Pemilihan presiden putaran pertama telah berakhir sejak 5 Juli lalu. Hasilnya pun kita udah tahu. Rakyat Indonesia memilih….. Joy Tobing sebagai Indonesian Idol. Ups! Sorry maksudnya, tiga kandidat ca(wa) pres kudu rela angkat kaki dengan kebesaran hati karena tereliminasi. Foto pasangan Wiranto-Wahid, Amin-Siswono, dan Hamzah-Agum nggak akan lagi menghiasi surat suara dalam pilpres putaran kedua.
Di sana hanya akan terpampang foto pasangan SBY-Kalla di sudut biru partai demokrat dan Mega-Hasyim di sudut merah PDI-P. Keduanya siap bertarung memperebutkan kursi Presiden untuk masa jabatan lima tahun mendatang.
Bisa jadi bakalan banyak yang berduyun-duyun masuk ke TPS pada tanggal 20 September untuk memberikan suara sambil membawa kartu pemilih sebagai karcis tanda masuk (ini pilpres apa kejuaraan sabuk emas RCTI sih? Hehehe)

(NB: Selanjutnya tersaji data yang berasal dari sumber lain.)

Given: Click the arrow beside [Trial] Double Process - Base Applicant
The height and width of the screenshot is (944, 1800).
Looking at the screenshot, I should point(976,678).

Pascaputaran pertama usai, genderang perang opini pun ditabuh bertalu-talu oleh kedua kubu. Masing-masing kembali berlomba-lomba meraih simpati pemilih. Biar target perolehan suara minimal 50% + 1 di putaran kedua nanti bisa mereka raih. Tim sukses masing-masing kubu sibuk menggaet pemilih yang jagoannya kalah di putaran pertama. Koalisi dengan partai-partai besar, parpol gurem, atau ormas pun dibentuk.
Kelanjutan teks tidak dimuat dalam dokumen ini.